**Work order**
All of the entries are to be returned word for word.

**Stored items**

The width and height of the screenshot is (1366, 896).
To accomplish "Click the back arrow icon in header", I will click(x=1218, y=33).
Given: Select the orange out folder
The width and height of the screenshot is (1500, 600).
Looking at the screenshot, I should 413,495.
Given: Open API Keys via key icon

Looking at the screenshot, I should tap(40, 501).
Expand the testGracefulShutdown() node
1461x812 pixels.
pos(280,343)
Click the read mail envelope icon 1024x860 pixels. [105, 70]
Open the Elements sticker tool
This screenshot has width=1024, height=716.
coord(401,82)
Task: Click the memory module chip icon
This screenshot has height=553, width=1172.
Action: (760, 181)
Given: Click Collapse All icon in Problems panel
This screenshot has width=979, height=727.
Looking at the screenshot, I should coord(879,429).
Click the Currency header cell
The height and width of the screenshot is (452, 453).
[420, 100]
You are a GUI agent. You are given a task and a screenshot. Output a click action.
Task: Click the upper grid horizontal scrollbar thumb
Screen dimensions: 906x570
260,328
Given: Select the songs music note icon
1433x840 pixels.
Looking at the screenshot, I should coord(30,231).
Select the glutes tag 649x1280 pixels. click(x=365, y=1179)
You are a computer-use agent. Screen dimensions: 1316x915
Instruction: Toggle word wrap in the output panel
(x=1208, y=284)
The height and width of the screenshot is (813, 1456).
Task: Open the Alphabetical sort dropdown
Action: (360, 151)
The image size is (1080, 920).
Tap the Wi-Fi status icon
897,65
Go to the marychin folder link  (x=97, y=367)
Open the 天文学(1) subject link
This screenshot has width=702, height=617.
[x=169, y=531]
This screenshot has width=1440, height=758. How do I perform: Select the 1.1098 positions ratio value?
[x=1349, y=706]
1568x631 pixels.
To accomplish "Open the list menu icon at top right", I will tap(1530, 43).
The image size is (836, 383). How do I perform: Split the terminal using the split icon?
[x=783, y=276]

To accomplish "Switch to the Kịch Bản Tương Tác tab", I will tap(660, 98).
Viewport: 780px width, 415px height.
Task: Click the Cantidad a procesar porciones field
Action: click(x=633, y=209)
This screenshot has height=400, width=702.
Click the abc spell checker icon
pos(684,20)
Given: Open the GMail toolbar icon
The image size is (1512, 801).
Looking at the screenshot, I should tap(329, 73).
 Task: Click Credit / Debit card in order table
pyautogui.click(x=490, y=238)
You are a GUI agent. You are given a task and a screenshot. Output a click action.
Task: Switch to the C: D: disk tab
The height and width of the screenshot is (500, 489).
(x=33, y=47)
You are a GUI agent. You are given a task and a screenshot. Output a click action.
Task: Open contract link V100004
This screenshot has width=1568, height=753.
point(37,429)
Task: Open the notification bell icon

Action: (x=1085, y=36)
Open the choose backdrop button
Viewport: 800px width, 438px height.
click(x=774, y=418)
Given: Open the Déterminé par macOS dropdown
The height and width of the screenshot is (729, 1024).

**Reply to the task**
The width and height of the screenshot is (1366, 896).
To accomplish "Click the back arrow icon in header", I will click(x=1218, y=33).
Given: Select the orange out folder
The width and height of the screenshot is (1500, 600).
Looking at the screenshot, I should 413,495.
Given: Open API Keys via key icon

Looking at the screenshot, I should tap(40, 501).
Expand the testGracefulShutdown() node
1461x812 pixels.
pos(280,343)
Click the read mail envelope icon 1024x860 pixels. [105, 70]
Open the Elements sticker tool
This screenshot has width=1024, height=716.
coord(401,82)
Task: Click the memory module chip icon
This screenshot has height=553, width=1172.
Action: (760, 181)
Given: Click Collapse All icon in Problems panel
This screenshot has width=979, height=727.
Looking at the screenshot, I should coord(879,429).
Click the Currency header cell
The height and width of the screenshot is (452, 453).
[420, 100]
You are a GUI agent. You are given a task and a screenshot. Output a click action.
Task: Click the upper grid horizontal scrollbar thumb
Screen dimensions: 906x570
260,328
Given: Select the songs music note icon
1433x840 pixels.
Looking at the screenshot, I should coord(30,231).
Select the glutes tag 649x1280 pixels. click(x=365, y=1179)
You are a computer-use agent. Screen dimensions: 1316x915
Instruction: Toggle word wrap in the output panel
(x=1208, y=284)
The height and width of the screenshot is (813, 1456).
Task: Open the Alphabetical sort dropdown
Action: (360, 151)
The image size is (1080, 920).
Tap the Wi-Fi status icon
897,65
Go to the marychin folder link  (x=97, y=367)
Open the 天文学(1) subject link
This screenshot has width=702, height=617.
[x=169, y=531]
This screenshot has width=1440, height=758. How do I perform: Select the 1.1098 positions ratio value?
[x=1349, y=706]
1568x631 pixels.
To accomplish "Open the list menu icon at top right", I will tap(1530, 43).
The image size is (836, 383). How do I perform: Split the terminal using the split icon?
[x=783, y=276]

To accomplish "Switch to the Kịch Bản Tương Tác tab", I will tap(660, 98).
Viewport: 780px width, 415px height.
Task: Click the Cantidad a procesar porciones field
Action: click(x=633, y=209)
This screenshot has height=400, width=702.
Click the abc spell checker icon
pos(684,20)
Given: Open the GMail toolbar icon
The image size is (1512, 801).
Looking at the screenshot, I should tap(329, 73).
 Task: Click Credit / Debit card in order table
pyautogui.click(x=490, y=238)
You are a GUI agent. You are given a task and a screenshot. Output a click action.
Task: Switch to the C: D: disk tab
The height and width of the screenshot is (500, 489).
(x=33, y=47)
You are a GUI agent. You are given a task and a screenshot. Output a click action.
Task: Open contract link V100004
This screenshot has width=1568, height=753.
point(37,429)
Task: Open the notification bell icon

Action: (x=1085, y=36)
Open the choose backdrop button
Viewport: 800px width, 438px height.
click(x=774, y=418)
Given: Open the Déterminé par macOS dropdown
The height and width of the screenshot is (729, 1024).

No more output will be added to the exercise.